REGENXBIO Inc., a leading biotechnology company in gene therapy, today announced the successful completion of a heavily oversubscribed $70.5 million Series D financing. The Series D brings the total capital raised since inception to more than $110 million.
The Series D was led by new investor Vivo Capital and existing investors Venrock and Brookside Capital. Additional investors participating in the financing include a fund managed by Janus Capital Management LLC; Jennison Associates LLC on behalf of clients; Perceptive Advisors, LLC; QVT Financial LP; Tourbillon Global Ventures; Sectoral Asset Management; Cormorant Asset Management, LLC; Foresite Capital Management, LLC; RTW Investments and two undisclosed blue-chip investment funds. Existing investors, including Deerfield Management and Fidelity Biosciences, also participated in the financing.
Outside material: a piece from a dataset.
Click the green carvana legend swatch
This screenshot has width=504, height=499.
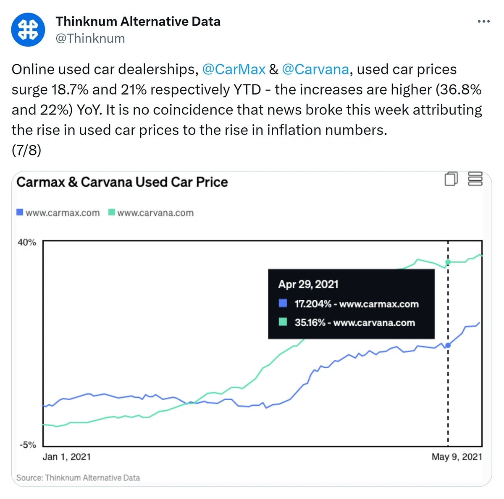coord(112,212)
For the transaction, Chardan Capital Markets, LLC served as the sole placement agent and Gunderson Dettmer served as legal advisor to the company.
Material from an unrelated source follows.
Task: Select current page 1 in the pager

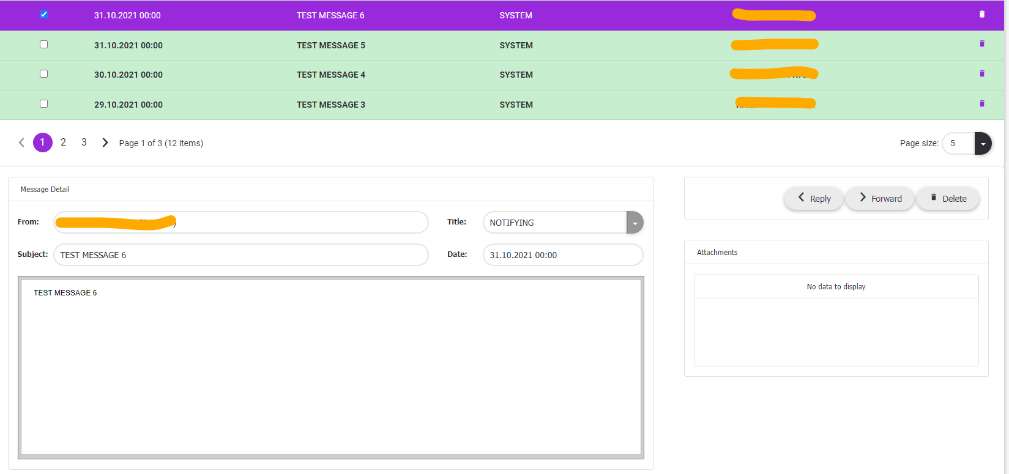Action: pyautogui.click(x=42, y=143)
'We are pleased that this group of leading biotech investors recognizes the potential of our NAV Technology for achieving the goal of getting meaningful treatments to patients using gene therapy,' said Ken Mills, President and CEO of REGENXBIO. 'With this financing, we are well positioned to support our lead programs through initial clinical studies and to establish a number of new clinical candidates in order to grow our pipeline of NAV Technology-based treatments in development.'
In association with the financing, Dr. Edgar Engleman, Managing Partner of Vivo Capital, has joined REGENXBIO's board of directors. Albert Cha, M.D., Ph.D., Managing Partner of Vivo Capital, said, 'We are excited to be investing in what we believe to be the leading gene therapy company, as demonstrated not only by the strength of its intellectual property, domain expertise and knowhow, but also by the breadth and depth of its licensees and partners.'
REGENXBIO plans to use the proceeds to advance its lead programs through clinical development, build out its clinical and manufacturing infrastructure, expand its team and add to its current pipeline of innovative AAV gene therapies. REGENXBIO is currently leveraging its proprietary NAVĀ® Technology to develop treatments for central nervous system (CNS) and retinal diseases - such as Hurler Syndrome (MPS I), Hunter Syndrome (MPS II) and wet age-related macular degeneration - as well as other diseases in which gene therapy can make a meaningful difference in patients' lives. In addition to its own programs, REGENXBIO has granted 16 commercial licenses for the development of NAV Technology-based treatments.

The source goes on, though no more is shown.